A assinatura dos Acordos de Paz em Angola, acto assinado no dia 4 de Abril de 2002, continua a ser um exemplo para muitos países dentro e fora do continente africano. Enquanto Estado soberano, Angola viveu longos anos de conflito armado. O calar das armas foi substituído pela diplomacia.
Processo que permitiu às partes colocarem o preto no branco para o bem de todos os filhos desta terra.
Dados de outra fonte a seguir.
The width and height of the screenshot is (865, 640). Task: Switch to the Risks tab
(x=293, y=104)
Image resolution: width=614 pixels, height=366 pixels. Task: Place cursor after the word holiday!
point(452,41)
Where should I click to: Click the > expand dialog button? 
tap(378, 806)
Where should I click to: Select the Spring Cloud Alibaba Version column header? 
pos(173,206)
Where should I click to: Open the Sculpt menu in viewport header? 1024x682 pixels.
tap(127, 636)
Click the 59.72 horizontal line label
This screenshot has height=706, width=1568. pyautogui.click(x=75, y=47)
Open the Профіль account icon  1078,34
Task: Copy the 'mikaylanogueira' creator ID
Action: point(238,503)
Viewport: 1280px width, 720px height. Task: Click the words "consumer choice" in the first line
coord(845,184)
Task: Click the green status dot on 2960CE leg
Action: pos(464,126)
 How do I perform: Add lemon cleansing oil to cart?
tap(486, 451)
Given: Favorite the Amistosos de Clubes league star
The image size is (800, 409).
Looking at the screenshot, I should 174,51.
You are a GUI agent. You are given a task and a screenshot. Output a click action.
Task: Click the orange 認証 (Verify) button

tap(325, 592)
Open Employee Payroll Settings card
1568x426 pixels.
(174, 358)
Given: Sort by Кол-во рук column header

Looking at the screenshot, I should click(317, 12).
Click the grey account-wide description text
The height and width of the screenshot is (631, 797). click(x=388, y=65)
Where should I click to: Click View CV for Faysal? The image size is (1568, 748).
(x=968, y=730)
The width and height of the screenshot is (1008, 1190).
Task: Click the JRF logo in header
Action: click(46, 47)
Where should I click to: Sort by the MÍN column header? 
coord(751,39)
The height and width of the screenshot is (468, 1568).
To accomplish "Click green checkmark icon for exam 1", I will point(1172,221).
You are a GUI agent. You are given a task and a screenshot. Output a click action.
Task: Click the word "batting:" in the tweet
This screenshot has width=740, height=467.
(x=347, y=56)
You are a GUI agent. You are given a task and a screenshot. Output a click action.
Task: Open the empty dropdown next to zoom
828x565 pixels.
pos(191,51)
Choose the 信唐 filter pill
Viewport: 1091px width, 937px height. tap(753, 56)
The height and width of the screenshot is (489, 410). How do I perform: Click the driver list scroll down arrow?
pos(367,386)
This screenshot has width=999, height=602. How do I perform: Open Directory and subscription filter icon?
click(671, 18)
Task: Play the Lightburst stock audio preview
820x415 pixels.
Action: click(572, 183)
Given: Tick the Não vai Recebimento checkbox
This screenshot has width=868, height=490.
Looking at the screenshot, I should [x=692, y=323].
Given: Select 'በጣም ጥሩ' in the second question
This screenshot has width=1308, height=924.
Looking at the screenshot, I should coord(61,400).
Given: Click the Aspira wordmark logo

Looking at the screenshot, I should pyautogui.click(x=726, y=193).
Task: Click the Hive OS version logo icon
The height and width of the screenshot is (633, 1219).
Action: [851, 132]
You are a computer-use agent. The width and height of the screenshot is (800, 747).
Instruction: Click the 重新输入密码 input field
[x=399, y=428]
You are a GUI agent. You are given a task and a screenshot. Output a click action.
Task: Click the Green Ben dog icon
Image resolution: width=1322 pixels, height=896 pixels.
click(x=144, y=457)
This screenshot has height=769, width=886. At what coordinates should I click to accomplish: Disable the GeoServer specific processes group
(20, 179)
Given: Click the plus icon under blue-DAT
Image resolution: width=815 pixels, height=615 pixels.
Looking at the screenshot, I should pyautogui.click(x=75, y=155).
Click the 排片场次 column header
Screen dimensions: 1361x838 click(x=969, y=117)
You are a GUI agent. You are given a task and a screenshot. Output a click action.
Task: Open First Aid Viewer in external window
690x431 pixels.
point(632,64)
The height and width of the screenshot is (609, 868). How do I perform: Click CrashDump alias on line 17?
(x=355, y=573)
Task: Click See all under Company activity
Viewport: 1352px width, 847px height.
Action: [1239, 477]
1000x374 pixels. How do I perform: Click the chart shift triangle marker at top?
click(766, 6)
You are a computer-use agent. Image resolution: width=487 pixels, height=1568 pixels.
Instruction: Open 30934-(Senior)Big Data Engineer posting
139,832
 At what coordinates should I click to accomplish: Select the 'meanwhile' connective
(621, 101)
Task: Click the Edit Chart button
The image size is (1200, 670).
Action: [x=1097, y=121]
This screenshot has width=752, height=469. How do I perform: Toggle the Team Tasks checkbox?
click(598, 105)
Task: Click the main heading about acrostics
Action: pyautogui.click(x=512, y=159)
A Paz, mais do que ser um estado de espírito, vai sendo o farol para o desenvolvimento do país em várias áreas da vida pública e privada há mais de duas décadas.
Assim, é sustentada por um processo democrático, o qual culmina regularmente, de cinco em cinco anos, com a realização de eleições livre e justas em toda Angola.
Na mesa-redonda sobre o Dia da Paz em Angola, organizada pelo Consulado de Angola em Houston, Estados Unidos da América (EUA), o ex-vice-presidente da República, Bornito de Sousa, enalteceu o papel do Presidente João Lourenço quanto às matérias sobre o processo de reconciliação nacional.
Deste modo, para se alcançar a Paz na África Austral e arredores, o modelo usado pelo Chefe de Estado angolano é seguido por vários organismos internacionais do continente, visto que Angola tem experiência acumulada quanto à resolução de conflitos.